Evaluation of Prognostic Factors in Pediatric Transverse Myelitis: A Multicenter Cohort Study
Objective: Acute transverse myelitis (ATM) may cause severe disability, limiting daily living skills, in children. In this multicenter study, we aimed to determine the prognostic factors in pediatric ATM. Methods: Data from 193 individuals (99 boys, 94 girls) with their first episode of ATM who presented between 2010-2021 were collected from 27 centers. Cases with a previous diagnosis of demyelinating disease, spinal tumors, or vascular origin were excluded from the cohort.
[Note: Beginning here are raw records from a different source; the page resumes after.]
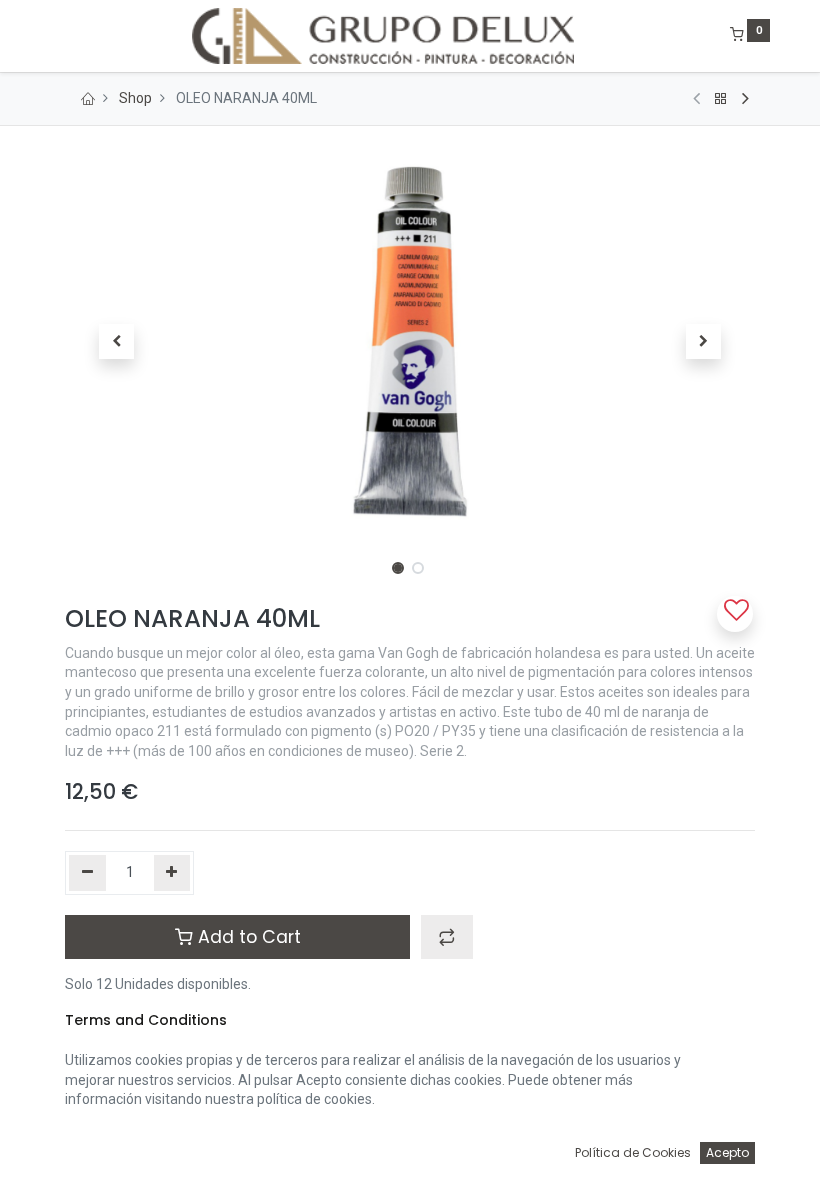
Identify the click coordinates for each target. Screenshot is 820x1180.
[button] (117, 342)
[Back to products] (721, 99)
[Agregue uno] (172, 873)
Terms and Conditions (146, 1020)
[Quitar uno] (87, 873)
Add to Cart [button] (247, 937)
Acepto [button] (727, 1152)
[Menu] (51, 36)
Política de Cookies (633, 1152)
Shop (135, 98)
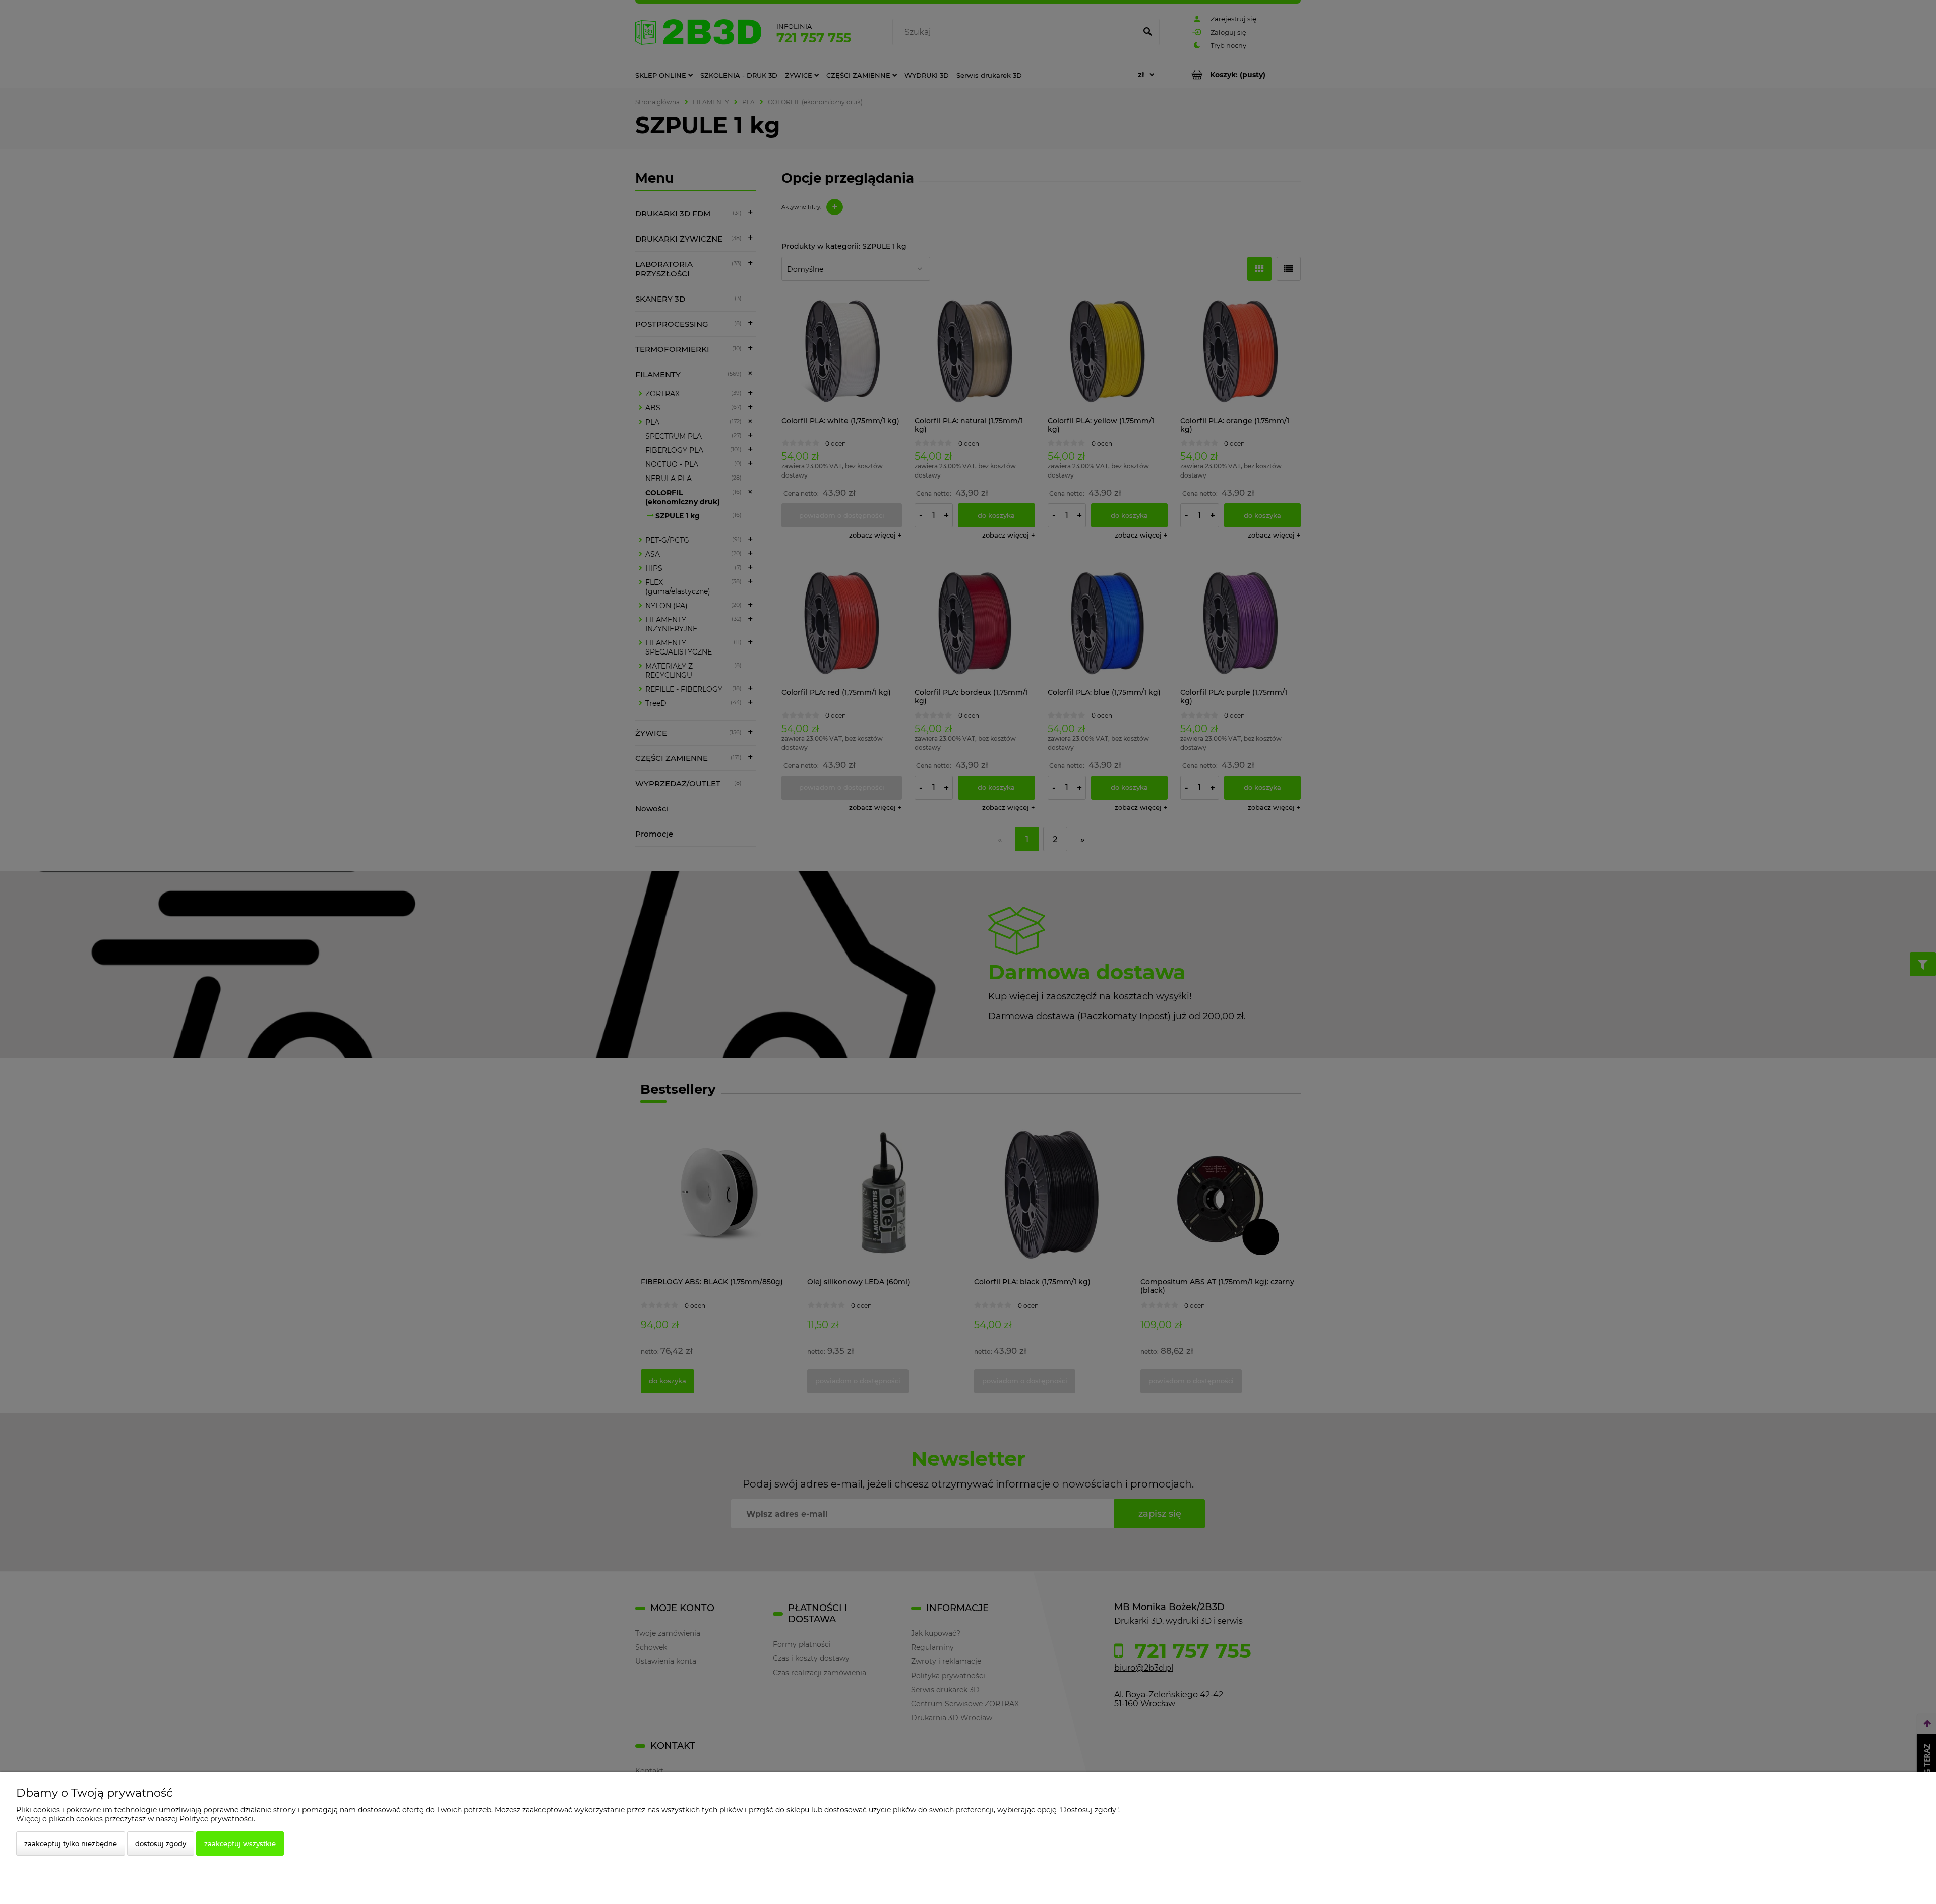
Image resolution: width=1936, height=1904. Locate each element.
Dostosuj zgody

Data from the entire cohort, and etiologic subgroups with Rankin scores (RS) at last follow-up ≥ 3 (HRS) and < 3 (LRS), were statistically compared in terms of clinical and immunologic parameters, and treatment modalities (plasmapheresis, IVMP, and IVIG). Results: The median age at presentation and follow-up time were 8.9-years, and 18-months, respectively. The etiological causes were idiopathic (73.6%), demyelinating (21.2%), and infectious diseases (4.1%). The HRS group had statistically significant six clinical and immunologic parameters for an unfavorable outcome; higher RS at admission (p<0.003), increased neutrophil-lymphocyte ratio (NLR) (p=0.013), higher rate of seropositivity of a recent infection (p=0.018), high rate of CMV IgM positivity (p=0.012), lower lymphocyte count (p=0.01) and a higher prevalence of hypoactivity of deep tendon reflexes (DTR) on admission (p=0.028) (Table1). However, the rate of patients given intravenous methylprednisolone (IVMP) as initial treatment was lower (p=0.024) in the HRS group. Conclusion: Certain immunologic parameters (increased NLR and lower lymphocyte count) might be considered unfavorable outcome parameters for children with ATM. Early IVMP treatment is the main clinical parameter for the favorable outcome in pediatric ATM.